**Task details:** Write out the data again in full, keeping every character the same.

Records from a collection

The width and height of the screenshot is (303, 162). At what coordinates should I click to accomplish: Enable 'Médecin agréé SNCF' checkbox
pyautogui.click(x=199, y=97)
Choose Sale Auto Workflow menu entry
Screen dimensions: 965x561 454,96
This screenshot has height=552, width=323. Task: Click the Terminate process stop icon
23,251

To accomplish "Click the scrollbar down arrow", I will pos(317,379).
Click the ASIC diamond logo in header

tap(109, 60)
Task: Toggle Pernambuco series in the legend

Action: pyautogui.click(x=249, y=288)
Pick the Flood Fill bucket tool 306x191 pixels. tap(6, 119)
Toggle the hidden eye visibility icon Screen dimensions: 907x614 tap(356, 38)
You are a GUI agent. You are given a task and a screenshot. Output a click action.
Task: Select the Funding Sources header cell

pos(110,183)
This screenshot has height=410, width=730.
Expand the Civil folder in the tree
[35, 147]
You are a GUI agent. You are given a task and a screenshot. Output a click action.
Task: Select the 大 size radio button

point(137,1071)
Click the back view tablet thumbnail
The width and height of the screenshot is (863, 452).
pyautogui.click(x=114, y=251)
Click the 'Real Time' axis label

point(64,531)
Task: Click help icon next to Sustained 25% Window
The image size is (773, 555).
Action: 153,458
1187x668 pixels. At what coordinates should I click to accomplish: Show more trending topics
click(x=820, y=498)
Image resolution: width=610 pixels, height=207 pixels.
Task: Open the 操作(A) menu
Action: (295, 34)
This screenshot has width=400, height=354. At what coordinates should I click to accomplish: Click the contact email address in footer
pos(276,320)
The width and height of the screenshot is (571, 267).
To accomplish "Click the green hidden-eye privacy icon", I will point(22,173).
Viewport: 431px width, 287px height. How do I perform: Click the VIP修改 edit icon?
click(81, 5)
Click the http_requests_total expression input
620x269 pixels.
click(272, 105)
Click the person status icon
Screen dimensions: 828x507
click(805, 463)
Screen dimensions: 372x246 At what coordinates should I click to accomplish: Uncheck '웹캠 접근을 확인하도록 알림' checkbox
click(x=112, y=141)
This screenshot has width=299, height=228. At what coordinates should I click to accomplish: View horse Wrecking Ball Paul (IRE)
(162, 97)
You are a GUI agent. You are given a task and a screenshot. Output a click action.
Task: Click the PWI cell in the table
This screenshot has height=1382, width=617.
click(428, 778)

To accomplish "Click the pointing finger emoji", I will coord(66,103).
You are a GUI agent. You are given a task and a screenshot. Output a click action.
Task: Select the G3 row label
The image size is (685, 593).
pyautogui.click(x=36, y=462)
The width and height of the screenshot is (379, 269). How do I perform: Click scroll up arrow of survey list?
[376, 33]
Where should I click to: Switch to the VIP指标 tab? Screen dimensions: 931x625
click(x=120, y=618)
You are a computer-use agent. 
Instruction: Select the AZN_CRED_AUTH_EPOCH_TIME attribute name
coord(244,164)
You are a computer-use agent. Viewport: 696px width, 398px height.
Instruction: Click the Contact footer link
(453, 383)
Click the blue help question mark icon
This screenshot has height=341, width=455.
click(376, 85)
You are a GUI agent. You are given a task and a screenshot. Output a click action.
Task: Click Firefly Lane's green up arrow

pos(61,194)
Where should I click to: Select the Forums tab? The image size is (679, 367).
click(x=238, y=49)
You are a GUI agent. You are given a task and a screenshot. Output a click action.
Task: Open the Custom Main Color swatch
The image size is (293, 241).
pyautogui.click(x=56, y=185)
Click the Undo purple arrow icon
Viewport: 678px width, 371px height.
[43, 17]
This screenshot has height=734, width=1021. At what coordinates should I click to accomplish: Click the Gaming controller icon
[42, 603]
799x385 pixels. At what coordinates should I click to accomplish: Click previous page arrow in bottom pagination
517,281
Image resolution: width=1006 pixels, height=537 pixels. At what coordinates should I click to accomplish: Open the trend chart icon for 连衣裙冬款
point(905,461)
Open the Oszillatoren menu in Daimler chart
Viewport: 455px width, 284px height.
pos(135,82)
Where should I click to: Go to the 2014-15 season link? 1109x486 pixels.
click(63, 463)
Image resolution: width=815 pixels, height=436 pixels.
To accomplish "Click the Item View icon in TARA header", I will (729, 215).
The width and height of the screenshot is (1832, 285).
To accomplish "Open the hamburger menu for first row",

**Answer below:**
The width and height of the screenshot is (303, 162). At what coordinates should I click to accomplish: Enable 'Médecin agréé SNCF' checkbox
pyautogui.click(x=199, y=97)
Choose Sale Auto Workflow menu entry
Screen dimensions: 965x561 454,96
This screenshot has height=552, width=323. Task: Click the Terminate process stop icon
23,251

To accomplish "Click the scrollbar down arrow", I will pos(317,379).
Click the ASIC diamond logo in header

tap(109, 60)
Task: Toggle Pernambuco series in the legend

Action: pyautogui.click(x=249, y=288)
Pick the Flood Fill bucket tool 306x191 pixels. tap(6, 119)
Toggle the hidden eye visibility icon Screen dimensions: 907x614 tap(356, 38)
You are a GUI agent. You are given a task and a screenshot. Output a click action.
Task: Select the Funding Sources header cell

pos(110,183)
This screenshot has height=410, width=730.
Expand the Civil folder in the tree
[35, 147]
You are a GUI agent. You are given a task and a screenshot. Output a click action.
Task: Select the 大 size radio button

point(137,1071)
Click the back view tablet thumbnail
The width and height of the screenshot is (863, 452).
pyautogui.click(x=114, y=251)
Click the 'Real Time' axis label

point(64,531)
Task: Click help icon next to Sustained 25% Window
The image size is (773, 555).
Action: 153,458
1187x668 pixels. At what coordinates should I click to accomplish: Show more trending topics
click(x=820, y=498)
Image resolution: width=610 pixels, height=207 pixels.
Task: Open the 操作(A) menu
Action: (295, 34)
This screenshot has width=400, height=354. At what coordinates should I click to accomplish: Click the contact email address in footer
pos(276,320)
The width and height of the screenshot is (571, 267).
To accomplish "Click the green hidden-eye privacy icon", I will point(22,173).
Viewport: 431px width, 287px height. How do I perform: Click the VIP修改 edit icon?
click(81, 5)
Click the http_requests_total expression input
620x269 pixels.
click(272, 105)
Click the person status icon
Screen dimensions: 828x507
click(805, 463)
Screen dimensions: 372x246 At what coordinates should I click to accomplish: Uncheck '웹캠 접근을 확인하도록 알림' checkbox
click(x=112, y=141)
This screenshot has width=299, height=228. At what coordinates should I click to accomplish: View horse Wrecking Ball Paul (IRE)
(162, 97)
You are a GUI agent. You are given a task and a screenshot. Output a click action.
Task: Click the PWI cell in the table
This screenshot has height=1382, width=617.
click(428, 778)

To accomplish "Click the pointing finger emoji", I will coord(66,103).
You are a GUI agent. You are given a task and a screenshot. Output a click action.
Task: Select the G3 row label
The image size is (685, 593).
pyautogui.click(x=36, y=462)
The width and height of the screenshot is (379, 269). How do I perform: Click scroll up arrow of survey list?
[376, 33]
Where should I click to: Switch to the VIP指标 tab? Screen dimensions: 931x625
click(x=120, y=618)
You are a computer-use agent. 
Instruction: Select the AZN_CRED_AUTH_EPOCH_TIME attribute name
coord(244,164)
You are a computer-use agent. Viewport: 696px width, 398px height.
Instruction: Click the Contact footer link
(453, 383)
Click the blue help question mark icon
This screenshot has height=341, width=455.
click(376, 85)
You are a GUI agent. You are given a task and a screenshot. Output a click action.
Task: Click Firefly Lane's green up arrow

pos(61,194)
Where should I click to: Select the Forums tab? The image size is (679, 367).
click(x=238, y=49)
You are a GUI agent. You are given a task and a screenshot. Output a click action.
Task: Open the Custom Main Color swatch
The image size is (293, 241).
pyautogui.click(x=56, y=185)
Click the Undo purple arrow icon
Viewport: 678px width, 371px height.
[43, 17]
This screenshot has height=734, width=1021. At what coordinates should I click to accomplish: Click the Gaming controller icon
[42, 603]
799x385 pixels. At what coordinates should I click to accomplish: Click previous page arrow in bottom pagination
517,281
Image resolution: width=1006 pixels, height=537 pixels. At what coordinates should I click to accomplish: Open the trend chart icon for 连衣裙冬款
point(905,461)
Open the Oszillatoren menu in Daimler chart
Viewport: 455px width, 284px height.
pos(135,82)
Where should I click to: Go to the 2014-15 season link? 1109x486 pixels.
click(63, 463)
Image resolution: width=815 pixels, height=436 pixels.
To accomplish "Click the Item View icon in TARA header", I will (729, 215).
The width and height of the screenshot is (1832, 285).
To accomplish "Open the hamburger menu for first row",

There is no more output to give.